### TASK GOAL
For this exercise, transcribe the records below without changing a word.

[Stored data entries]
::::::

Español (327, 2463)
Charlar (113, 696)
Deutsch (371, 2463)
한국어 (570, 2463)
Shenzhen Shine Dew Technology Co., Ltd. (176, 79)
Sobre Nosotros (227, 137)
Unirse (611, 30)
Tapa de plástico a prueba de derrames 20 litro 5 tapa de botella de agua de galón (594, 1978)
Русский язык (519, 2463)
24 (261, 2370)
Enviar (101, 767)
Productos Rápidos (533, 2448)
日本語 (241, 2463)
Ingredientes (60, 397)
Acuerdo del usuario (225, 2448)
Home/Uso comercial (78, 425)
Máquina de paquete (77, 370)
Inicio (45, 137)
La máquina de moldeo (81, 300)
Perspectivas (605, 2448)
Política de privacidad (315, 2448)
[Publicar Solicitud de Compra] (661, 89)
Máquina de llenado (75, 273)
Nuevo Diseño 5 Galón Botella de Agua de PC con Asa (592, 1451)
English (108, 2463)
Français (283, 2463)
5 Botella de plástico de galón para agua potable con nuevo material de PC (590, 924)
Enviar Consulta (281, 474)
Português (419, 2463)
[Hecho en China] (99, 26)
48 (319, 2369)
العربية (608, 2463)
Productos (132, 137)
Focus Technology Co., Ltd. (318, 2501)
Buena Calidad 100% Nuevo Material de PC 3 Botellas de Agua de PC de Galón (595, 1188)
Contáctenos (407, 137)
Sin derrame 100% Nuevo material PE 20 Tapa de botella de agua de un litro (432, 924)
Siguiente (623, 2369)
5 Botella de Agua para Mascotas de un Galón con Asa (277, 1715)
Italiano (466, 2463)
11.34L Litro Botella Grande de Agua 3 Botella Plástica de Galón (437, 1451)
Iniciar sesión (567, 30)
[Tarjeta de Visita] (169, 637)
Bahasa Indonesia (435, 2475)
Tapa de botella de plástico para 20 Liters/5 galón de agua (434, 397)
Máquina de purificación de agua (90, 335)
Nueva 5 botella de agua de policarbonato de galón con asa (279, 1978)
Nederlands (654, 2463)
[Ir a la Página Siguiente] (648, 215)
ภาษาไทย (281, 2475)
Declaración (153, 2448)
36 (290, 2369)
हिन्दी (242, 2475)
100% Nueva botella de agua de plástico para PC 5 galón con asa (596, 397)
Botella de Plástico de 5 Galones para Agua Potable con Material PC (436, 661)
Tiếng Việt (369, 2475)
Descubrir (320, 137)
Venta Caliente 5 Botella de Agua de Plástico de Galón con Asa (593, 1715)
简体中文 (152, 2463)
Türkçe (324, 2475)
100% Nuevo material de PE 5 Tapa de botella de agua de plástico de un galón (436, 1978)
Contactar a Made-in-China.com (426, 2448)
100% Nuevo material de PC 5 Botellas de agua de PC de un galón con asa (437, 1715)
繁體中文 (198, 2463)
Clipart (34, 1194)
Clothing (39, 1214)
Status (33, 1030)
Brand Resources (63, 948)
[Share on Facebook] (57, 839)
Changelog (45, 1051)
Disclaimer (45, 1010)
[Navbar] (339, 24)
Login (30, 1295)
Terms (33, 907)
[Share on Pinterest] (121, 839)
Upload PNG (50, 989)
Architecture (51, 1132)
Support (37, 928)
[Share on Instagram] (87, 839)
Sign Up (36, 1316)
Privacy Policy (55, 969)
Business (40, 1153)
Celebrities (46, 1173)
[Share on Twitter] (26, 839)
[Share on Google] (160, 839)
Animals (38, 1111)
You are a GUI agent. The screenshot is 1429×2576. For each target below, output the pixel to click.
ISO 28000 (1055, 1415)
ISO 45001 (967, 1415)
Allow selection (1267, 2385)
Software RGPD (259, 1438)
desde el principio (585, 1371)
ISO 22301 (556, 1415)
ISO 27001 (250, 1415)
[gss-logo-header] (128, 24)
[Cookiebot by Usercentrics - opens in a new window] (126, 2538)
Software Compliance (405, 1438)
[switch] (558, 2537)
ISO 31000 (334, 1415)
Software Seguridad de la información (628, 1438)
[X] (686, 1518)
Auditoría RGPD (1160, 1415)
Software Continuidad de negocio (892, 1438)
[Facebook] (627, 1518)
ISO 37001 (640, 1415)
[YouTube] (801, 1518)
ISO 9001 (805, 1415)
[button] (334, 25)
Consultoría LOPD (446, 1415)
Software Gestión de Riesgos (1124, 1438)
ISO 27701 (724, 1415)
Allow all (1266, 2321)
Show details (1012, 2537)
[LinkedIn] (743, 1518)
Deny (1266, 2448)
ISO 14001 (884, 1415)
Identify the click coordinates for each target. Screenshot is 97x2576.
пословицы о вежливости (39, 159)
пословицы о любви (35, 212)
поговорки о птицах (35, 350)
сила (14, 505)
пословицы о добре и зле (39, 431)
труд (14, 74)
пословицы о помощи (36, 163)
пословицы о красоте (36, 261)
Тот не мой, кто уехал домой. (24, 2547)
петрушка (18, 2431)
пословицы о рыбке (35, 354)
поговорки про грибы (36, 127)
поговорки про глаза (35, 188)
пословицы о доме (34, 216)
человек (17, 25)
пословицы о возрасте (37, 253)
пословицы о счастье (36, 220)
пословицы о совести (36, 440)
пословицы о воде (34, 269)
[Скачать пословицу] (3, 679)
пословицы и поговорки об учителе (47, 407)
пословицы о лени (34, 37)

::::::

### WRITTEN ANSWER
Español (327, 2463)
Charlar (113, 696)
Deutsch (371, 2463)
한국어 (570, 2463)
Shenzhen Shine Dew Technology Co., Ltd. (176, 79)
Sobre Nosotros (227, 137)
Unirse (611, 30)
Tapa de plástico a prueba de derrames 20 litro 5 tapa de botella de agua de galón (594, 1978)
Русский язык (519, 2463)
24 (261, 2370)
Enviar (101, 767)
Productos Rápidos (533, 2448)
日本語 (241, 2463)
Ingredientes (60, 397)
Acuerdo del usuario (225, 2448)
Home/Uso comercial (78, 425)
Máquina de paquete (77, 370)
Inicio (45, 137)
La máquina de moldeo (81, 300)
Perspectivas (605, 2448)
Política de privacidad (315, 2448)
[Publicar Solicitud de Compra] (661, 89)
Máquina de llenado (75, 273)
Nuevo Diseño 5 Galón Botella de Agua de PC con Asa (592, 1451)
English (108, 2463)
Français (283, 2463)
5 Botella de plástico de galón para agua potable con nuevo material de PC (590, 924)
Enviar Consulta (281, 474)
Português (419, 2463)
[Hecho en China] (99, 26)
48 (319, 2369)
العربية (608, 2463)
Productos (132, 137)
Focus Technology Co., Ltd. (318, 2501)
Buena Calidad 100% Nuevo Material de PC 3 Botellas de Agua de PC de Galón (595, 1188)
Contáctenos (407, 137)
Sin derrame 100% Nuevo material PE 20 Tapa de botella de agua de un litro (432, 924)
Siguiente (623, 2369)
5 Botella de Agua para Mascotas de un Galón con Asa (277, 1715)
Italiano (466, 2463)
11.34L Litro Botella Grande de Agua 3 Botella Plástica de Galón (437, 1451)
Iniciar sesión (567, 30)
[Tarjeta de Visita] (169, 637)
Bahasa Indonesia (435, 2475)
Tapa de botella de plástico para 20 Liters/5 galón de agua (434, 397)
Máquina de purificación de agua (90, 335)
Nueva 5 botella de agua de policarbonato de galón con asa (279, 1978)
Nederlands (654, 2463)
[Ir a la Página Siguiente] (648, 215)
ภาษาไทย (281, 2475)
Declaración (153, 2448)
36 (290, 2369)
हिन्दी (242, 2475)
100% Nueva botella de agua de plástico para PC 5 galón con asa (596, 397)
Botella de Plástico de 5 Galones para Agua Potable con Material PC (436, 661)
Tiếng Việt (369, 2475)
Descubrir (320, 137)
Venta Caliente 5 Botella de Agua de Plástico de Galón con Asa (593, 1715)
简体中文 (152, 2463)
Türkçe (324, 2475)
100% Nuevo material de PE 5 Tapa de botella de agua de plástico de un galón (436, 1978)
Contactar a Made-in-China.com (426, 2448)
100% Nuevo material de PC 5 Botellas de agua de PC de un galón con asa (437, 1715)
繁體中文 (198, 2463)
Clipart (34, 1194)
Clothing (39, 1214)
Status (33, 1030)
Brand Resources (63, 948)
[Share on Facebook] (57, 839)
Changelog (45, 1051)
Disclaimer (45, 1010)
[Navbar] (339, 24)
Login (30, 1295)
Terms (33, 907)
[Share on Pinterest] (121, 839)
Upload PNG (50, 989)
Architecture (51, 1132)
Support (37, 928)
[Share on Instagram] (87, 839)
Sign Up (36, 1316)
Privacy Policy (55, 969)
Business (40, 1153)
Celebrities (46, 1173)
[Share on Twitter] (26, 839)
[Share on Google] (160, 839)
Animals (38, 1111)
You are a GUI agent. The screenshot is 1429×2576. For each target below, output the pixel to click.
ISO 28000 (1055, 1415)
ISO 45001 (967, 1415)
Allow selection (1267, 2385)
Software RGPD (259, 1438)
desde el principio (585, 1371)
ISO 22301 (556, 1415)
ISO 27001 (250, 1415)
[gss-logo-header] (128, 24)
[Cookiebot by Usercentrics - opens in a new window] (126, 2538)
Software Compliance (405, 1438)
[switch] (558, 2537)
ISO 31000 (334, 1415)
Software Seguridad de la información (628, 1438)
[X] (686, 1518)
Auditoría RGPD (1160, 1415)
Software Continuidad de negocio (892, 1438)
[Facebook] (627, 1518)
ISO 37001 (640, 1415)
[YouTube] (801, 1518)
ISO 9001 (805, 1415)
[button] (334, 25)
Consultoría LOPD (446, 1415)
Software Gestión de Riesgos (1124, 1438)
ISO 27701 (724, 1415)
Allow all (1266, 2321)
Show details (1012, 2537)
[LinkedIn] (743, 1518)
Deny (1266, 2448)
ISO 14001 (884, 1415)
Identify the click coordinates for each target. Screenshot is 97x2576.
пословицы о вежливости (39, 159)
пословицы о любви (35, 212)
поговорки о птицах (35, 350)
сила (14, 505)
пословицы о добре и зле (39, 431)
труд (14, 74)
пословицы о помощи (36, 163)
пословицы о красоте (36, 261)
Тот не мой, кто уехал домой. (24, 2547)
петрушка (18, 2431)
пословицы о рыбке (35, 354)
поговорки про грибы (36, 127)
поговорки про глаза (35, 188)
пословицы о доме (34, 216)
человек (17, 25)
пословицы о возрасте (37, 253)
пословицы о счастье (36, 220)
пословицы о совести (36, 440)
пословицы о воде (34, 269)
[Скачать пословицу] (3, 679)
пословицы и поговорки об учителе (47, 407)
пословицы о лени (34, 37)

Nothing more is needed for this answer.